Благодаря заботам Мэрфа и Родольфа, которые с большим трудом успокоили Поножовщика, тот окончательно пришел в себя после долгого приступа.

Он находился наедине с Родольфом в одной из комнат второго этажа мясной лавки.

– Монсеньор, – сказал он подавленно, – вы были очень добры ко мне… Но, видите ли, я готов влачить еще более горемычную жизнь, чем до сих пор, но принять ваше предложение не могу…

– Подумайте… все же.

– Видите ли, монсеньор, когда я услышал предсмертное блеяние несчастной беззащитной овцы… когда почувствовал, как ее кровь брызнула мне в лицо… кровь горячая, словно бы живая… О, вы не знаете, что это такое… Я снова увидел свой сон… сержанта и молоденьких солдатиков, которых я убивал ножом… они не защищались и, умирая, смотрели на меня так кротко… так кротко… словно жалели меня!.. О монсеньор! От этого можно с ума сойти!..

И бедняга судорожно закрыл лицо руками.

– Полно, успокойтесь.

– Простите меня, монсеньор, но я не смогу больше выносить вид крови, ножа… Они то и дело будут напоминать мне те страшные кошмары, а ведь я уже стал их забывать… Резать каждый день бедных, беззащитных животных… Видеть их кровь у себя на руках, на ногах… О нет, нет, не могу… Лучше мне ослепнуть, чем заниматься таким ремеслом.

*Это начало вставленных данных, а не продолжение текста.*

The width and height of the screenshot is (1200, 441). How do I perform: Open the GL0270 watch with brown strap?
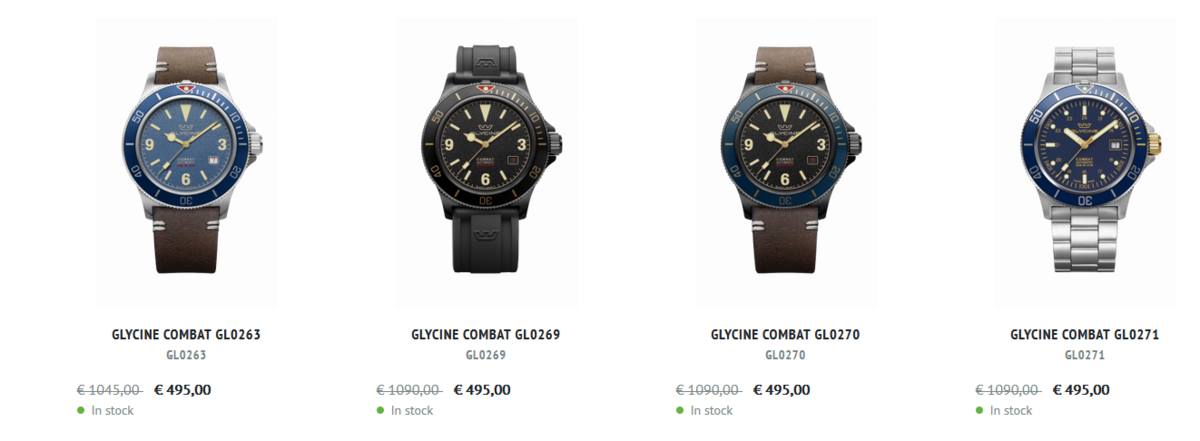(x=786, y=160)
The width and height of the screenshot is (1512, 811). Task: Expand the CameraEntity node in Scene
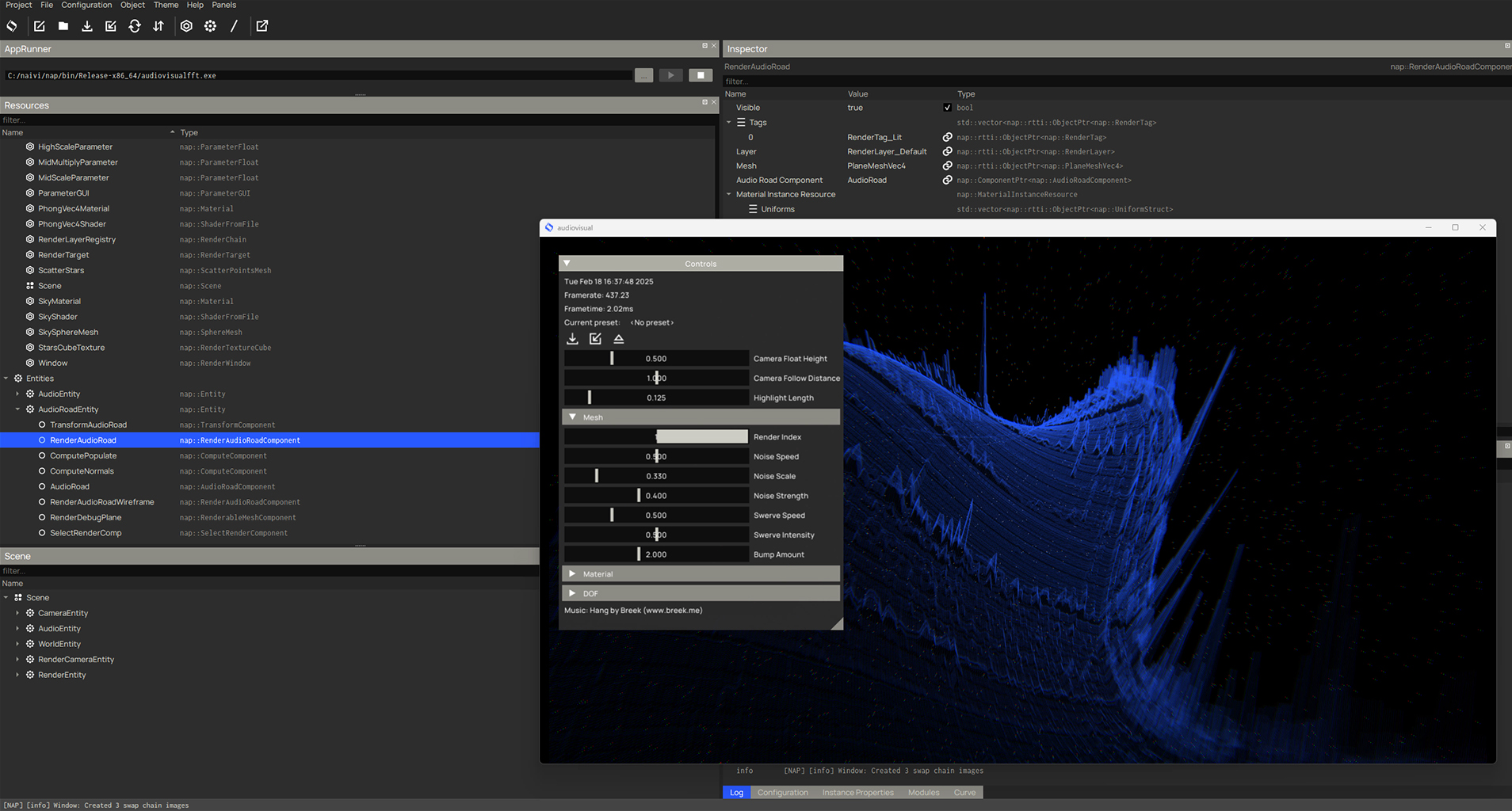(x=17, y=613)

Невозможно описать жест, интонацию, выражение лица Поножовщика, произносившего эти слова.

Родольф был глубоко тронут. Его радовало впечатление, произведенное видом крови на его подопечного.

В течение нескольких минут инстинкт дикого зверя, жажда крови возобладали в душе Поножовщика; но угрызения совести все же одержали победу над инстинктом. Это было прекрасно, в этом заключался великий урок.



Надо сказать в похвалу Родольфу, что он не терял веры в Поножовщика. Его воля, а не случай вызвали сцену на бойне.

– Простите, монсеньор, – робко проговорил Поножовщик, – я очень плохо отплатил за вашу доброту… но…

– Как раз напротив… вы исполнили мое заветное желание… Признаться, я не был уверен, что обнаружу у вас столь священный ужас, столь мучительные терзания совести.

– И что же, монсеньор?

– Выслушайте меня, – сказал Родольф, – я выбрал для вас профессию мясника, потому что ваши вкусы, ваши наклонности влекли вас к ней.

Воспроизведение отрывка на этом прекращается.